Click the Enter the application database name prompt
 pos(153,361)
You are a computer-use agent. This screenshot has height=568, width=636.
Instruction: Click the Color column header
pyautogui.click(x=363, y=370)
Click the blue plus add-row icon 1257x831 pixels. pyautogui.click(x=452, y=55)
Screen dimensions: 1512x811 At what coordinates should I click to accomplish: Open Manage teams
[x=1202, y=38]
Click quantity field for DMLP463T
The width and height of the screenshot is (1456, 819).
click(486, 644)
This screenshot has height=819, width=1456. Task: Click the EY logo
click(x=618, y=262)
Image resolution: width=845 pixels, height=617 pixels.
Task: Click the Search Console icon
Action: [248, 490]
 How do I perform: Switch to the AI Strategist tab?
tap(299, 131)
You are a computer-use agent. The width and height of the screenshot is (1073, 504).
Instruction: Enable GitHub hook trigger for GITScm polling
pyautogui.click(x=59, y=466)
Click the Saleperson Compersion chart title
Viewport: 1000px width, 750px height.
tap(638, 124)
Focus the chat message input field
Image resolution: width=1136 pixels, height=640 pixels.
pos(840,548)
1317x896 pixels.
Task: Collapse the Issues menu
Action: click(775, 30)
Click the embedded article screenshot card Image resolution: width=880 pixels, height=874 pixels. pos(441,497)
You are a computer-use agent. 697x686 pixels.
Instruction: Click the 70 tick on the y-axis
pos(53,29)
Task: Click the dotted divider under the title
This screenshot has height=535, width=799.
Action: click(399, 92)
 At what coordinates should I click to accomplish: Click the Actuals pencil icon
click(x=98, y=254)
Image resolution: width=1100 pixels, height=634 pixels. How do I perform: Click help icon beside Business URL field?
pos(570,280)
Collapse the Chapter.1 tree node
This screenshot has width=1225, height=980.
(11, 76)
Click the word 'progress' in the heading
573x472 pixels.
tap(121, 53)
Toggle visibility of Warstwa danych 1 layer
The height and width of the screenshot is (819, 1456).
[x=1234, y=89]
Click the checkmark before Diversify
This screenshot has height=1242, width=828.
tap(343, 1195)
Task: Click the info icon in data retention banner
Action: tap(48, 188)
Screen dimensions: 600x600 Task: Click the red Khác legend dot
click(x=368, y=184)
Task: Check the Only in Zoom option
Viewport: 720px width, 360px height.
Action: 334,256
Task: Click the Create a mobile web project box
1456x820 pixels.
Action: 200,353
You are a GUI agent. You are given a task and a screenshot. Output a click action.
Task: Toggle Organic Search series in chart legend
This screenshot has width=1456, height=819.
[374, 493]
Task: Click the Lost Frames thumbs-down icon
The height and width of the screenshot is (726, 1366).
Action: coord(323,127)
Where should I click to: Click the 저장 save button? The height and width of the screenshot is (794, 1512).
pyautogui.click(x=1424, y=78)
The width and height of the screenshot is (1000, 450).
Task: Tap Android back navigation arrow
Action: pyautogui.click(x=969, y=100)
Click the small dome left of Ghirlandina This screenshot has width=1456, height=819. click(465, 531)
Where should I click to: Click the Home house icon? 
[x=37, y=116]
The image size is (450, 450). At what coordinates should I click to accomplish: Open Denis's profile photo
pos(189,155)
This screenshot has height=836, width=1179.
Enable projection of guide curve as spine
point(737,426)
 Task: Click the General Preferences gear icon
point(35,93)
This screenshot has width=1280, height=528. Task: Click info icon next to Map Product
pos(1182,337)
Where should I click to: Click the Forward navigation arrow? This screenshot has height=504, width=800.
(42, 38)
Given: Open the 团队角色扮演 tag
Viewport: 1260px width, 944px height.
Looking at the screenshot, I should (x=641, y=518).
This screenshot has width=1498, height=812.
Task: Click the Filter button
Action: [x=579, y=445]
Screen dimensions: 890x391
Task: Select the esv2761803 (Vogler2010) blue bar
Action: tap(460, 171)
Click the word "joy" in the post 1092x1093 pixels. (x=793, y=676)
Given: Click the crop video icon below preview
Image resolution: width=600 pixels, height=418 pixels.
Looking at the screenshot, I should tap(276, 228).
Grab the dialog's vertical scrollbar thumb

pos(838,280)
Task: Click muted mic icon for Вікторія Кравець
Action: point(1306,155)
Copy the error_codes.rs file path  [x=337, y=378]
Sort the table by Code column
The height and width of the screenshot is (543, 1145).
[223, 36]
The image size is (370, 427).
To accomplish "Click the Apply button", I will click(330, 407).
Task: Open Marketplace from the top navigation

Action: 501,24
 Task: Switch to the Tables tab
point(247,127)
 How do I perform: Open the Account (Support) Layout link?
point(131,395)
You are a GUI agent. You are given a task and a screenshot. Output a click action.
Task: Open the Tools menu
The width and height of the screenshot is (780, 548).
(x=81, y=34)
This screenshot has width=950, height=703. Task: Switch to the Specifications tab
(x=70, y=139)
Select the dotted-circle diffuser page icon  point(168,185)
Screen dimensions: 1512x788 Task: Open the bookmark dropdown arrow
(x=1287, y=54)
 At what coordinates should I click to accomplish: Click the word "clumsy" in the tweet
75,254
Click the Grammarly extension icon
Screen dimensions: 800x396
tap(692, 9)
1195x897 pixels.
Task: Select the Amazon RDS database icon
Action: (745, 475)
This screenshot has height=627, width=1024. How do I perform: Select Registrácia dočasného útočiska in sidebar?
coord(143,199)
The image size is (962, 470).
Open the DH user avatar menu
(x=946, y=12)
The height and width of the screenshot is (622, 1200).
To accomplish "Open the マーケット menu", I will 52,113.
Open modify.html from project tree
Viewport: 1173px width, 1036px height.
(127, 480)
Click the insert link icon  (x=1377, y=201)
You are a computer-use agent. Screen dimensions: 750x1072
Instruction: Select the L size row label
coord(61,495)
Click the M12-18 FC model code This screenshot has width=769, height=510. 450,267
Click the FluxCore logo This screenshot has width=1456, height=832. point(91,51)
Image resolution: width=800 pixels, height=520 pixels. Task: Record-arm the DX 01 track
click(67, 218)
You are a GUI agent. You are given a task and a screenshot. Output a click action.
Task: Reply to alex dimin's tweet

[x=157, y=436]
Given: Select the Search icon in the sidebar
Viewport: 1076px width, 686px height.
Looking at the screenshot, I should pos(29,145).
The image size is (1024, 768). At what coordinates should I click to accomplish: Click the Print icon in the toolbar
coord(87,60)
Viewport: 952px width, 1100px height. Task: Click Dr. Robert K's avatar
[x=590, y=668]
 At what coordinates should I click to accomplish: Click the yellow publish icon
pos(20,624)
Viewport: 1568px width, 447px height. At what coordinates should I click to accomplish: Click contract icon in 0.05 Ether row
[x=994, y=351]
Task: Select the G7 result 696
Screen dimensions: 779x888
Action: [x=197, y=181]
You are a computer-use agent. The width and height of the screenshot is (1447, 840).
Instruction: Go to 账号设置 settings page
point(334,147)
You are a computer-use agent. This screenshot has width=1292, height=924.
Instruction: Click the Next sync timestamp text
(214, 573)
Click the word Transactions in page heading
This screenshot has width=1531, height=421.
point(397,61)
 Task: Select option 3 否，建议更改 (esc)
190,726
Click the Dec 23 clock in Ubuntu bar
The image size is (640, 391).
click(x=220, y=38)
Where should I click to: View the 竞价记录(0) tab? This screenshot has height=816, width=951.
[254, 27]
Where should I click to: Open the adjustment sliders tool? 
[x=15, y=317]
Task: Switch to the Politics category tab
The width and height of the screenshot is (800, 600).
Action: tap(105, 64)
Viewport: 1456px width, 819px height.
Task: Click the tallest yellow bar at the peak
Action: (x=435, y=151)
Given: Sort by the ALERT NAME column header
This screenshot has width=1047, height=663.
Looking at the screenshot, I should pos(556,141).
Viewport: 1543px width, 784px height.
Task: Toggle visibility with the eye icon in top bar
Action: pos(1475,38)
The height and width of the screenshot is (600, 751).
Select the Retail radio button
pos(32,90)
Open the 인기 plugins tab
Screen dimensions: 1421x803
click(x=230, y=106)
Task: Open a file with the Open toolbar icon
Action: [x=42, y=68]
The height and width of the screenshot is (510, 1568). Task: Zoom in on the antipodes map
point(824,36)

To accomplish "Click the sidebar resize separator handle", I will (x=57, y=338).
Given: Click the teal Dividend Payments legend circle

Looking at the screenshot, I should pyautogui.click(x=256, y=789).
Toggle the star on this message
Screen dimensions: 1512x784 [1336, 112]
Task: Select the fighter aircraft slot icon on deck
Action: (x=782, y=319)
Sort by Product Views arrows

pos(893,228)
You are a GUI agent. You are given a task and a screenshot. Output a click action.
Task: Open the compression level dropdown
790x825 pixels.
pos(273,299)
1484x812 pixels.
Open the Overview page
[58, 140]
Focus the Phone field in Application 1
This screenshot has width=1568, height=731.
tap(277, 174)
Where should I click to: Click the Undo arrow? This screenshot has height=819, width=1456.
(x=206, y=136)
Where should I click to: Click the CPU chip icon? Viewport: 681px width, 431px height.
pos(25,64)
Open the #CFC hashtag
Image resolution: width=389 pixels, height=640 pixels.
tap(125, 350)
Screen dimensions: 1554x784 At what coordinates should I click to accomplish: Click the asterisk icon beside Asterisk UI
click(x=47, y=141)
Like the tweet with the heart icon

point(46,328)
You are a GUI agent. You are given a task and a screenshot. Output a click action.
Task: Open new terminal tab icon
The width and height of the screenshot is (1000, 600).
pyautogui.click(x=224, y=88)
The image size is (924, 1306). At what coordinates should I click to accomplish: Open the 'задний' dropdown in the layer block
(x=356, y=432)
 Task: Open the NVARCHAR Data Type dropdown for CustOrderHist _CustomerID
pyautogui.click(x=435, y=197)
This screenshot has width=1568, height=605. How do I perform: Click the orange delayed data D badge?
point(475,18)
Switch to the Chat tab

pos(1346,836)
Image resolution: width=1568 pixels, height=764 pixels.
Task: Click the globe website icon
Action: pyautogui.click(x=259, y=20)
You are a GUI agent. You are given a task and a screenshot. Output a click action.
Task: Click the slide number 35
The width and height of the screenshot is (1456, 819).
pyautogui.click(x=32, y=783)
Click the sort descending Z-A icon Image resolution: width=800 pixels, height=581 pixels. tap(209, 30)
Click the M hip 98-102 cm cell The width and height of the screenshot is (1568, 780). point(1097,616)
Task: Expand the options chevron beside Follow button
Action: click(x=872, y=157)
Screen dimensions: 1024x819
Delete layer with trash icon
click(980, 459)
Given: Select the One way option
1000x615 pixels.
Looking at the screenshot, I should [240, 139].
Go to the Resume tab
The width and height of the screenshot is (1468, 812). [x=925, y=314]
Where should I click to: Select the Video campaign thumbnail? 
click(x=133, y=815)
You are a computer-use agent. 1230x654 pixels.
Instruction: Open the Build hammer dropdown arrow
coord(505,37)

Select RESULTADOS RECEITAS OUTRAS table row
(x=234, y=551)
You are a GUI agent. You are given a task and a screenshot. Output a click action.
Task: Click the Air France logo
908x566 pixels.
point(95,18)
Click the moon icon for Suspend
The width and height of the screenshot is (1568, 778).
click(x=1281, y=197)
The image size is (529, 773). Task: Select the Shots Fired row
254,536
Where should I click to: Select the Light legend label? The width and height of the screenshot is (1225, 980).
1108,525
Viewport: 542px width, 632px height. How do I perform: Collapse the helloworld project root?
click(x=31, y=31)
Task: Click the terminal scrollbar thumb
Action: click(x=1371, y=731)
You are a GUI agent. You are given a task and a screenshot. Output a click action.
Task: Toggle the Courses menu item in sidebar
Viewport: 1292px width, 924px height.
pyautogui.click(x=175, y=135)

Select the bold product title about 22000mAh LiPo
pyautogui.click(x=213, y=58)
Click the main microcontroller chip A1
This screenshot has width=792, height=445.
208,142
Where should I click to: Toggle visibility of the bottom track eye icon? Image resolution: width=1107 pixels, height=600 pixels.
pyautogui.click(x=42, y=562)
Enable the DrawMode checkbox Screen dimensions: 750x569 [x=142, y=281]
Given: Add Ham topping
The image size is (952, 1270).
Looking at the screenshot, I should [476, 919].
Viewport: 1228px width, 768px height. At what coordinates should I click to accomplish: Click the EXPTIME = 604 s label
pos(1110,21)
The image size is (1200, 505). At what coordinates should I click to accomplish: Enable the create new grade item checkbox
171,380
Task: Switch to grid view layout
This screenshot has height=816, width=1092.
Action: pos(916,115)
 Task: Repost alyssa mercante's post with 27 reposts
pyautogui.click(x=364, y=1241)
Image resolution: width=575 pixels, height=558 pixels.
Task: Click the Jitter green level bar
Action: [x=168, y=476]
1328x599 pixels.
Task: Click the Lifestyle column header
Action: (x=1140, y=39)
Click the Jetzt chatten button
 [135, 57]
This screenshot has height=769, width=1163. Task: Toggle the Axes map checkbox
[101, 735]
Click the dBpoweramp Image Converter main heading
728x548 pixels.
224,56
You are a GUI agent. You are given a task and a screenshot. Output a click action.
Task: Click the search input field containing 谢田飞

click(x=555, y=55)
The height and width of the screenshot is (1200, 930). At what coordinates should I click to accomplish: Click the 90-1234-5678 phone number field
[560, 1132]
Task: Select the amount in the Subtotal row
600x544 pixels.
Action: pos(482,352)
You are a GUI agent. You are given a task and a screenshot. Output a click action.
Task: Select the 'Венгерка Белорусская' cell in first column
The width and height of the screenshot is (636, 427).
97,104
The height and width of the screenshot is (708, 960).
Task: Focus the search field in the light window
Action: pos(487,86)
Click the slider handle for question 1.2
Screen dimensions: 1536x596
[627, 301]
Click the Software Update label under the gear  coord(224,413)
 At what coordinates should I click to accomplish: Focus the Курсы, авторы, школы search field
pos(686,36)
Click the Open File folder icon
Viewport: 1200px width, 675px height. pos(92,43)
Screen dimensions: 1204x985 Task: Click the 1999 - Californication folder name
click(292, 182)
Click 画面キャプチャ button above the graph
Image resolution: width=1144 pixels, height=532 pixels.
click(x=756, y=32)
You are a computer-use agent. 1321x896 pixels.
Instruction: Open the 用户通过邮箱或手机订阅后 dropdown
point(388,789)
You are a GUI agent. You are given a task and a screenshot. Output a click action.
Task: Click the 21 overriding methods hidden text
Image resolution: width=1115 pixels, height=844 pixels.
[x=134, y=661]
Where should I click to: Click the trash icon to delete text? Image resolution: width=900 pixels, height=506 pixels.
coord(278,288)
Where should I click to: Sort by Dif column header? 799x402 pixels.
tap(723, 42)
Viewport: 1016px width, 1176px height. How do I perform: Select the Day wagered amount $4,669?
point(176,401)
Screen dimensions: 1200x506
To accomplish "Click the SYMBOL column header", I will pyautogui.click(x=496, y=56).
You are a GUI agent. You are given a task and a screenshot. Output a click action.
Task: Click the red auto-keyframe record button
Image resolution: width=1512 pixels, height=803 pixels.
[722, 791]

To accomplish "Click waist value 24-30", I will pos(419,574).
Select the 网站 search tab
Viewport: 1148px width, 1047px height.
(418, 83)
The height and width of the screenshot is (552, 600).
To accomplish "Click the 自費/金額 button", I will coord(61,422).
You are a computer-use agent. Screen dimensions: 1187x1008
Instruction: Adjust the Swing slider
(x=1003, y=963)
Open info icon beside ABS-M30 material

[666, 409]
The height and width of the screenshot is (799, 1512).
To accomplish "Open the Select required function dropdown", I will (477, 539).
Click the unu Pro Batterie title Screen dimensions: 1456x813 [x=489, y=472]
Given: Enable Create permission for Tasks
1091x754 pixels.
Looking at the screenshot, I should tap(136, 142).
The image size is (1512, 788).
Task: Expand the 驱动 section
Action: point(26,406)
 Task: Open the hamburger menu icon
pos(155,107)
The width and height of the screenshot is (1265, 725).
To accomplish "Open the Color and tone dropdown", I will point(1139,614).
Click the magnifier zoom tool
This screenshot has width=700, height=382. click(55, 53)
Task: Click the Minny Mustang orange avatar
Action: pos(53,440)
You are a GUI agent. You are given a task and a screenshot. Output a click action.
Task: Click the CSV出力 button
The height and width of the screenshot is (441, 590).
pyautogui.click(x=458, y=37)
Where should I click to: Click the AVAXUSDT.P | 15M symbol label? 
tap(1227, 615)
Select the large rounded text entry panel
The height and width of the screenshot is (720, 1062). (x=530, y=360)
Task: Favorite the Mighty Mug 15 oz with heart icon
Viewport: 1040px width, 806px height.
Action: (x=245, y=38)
=-=-=
WHAT YOU SHOULD DO: Convert the lines from the start of the records through the line containing "Click the blue", inclusive, into a JSON list of strings, one string per line, leaving out any blank lines.

THE OUTPUT:
[
  "Click the Enter the application database name prompt",
  " pos(153,361)",
  "You are a computer-use agent. This screenshot has height=568, width=636.",
  "Instruction: Click the Color column header",
  "pyautogui.click(x=363, y=370)",
  "Click the blue plus add-row icon 1257x831 pixels. pyautogui.click(x=452, y=55)"
]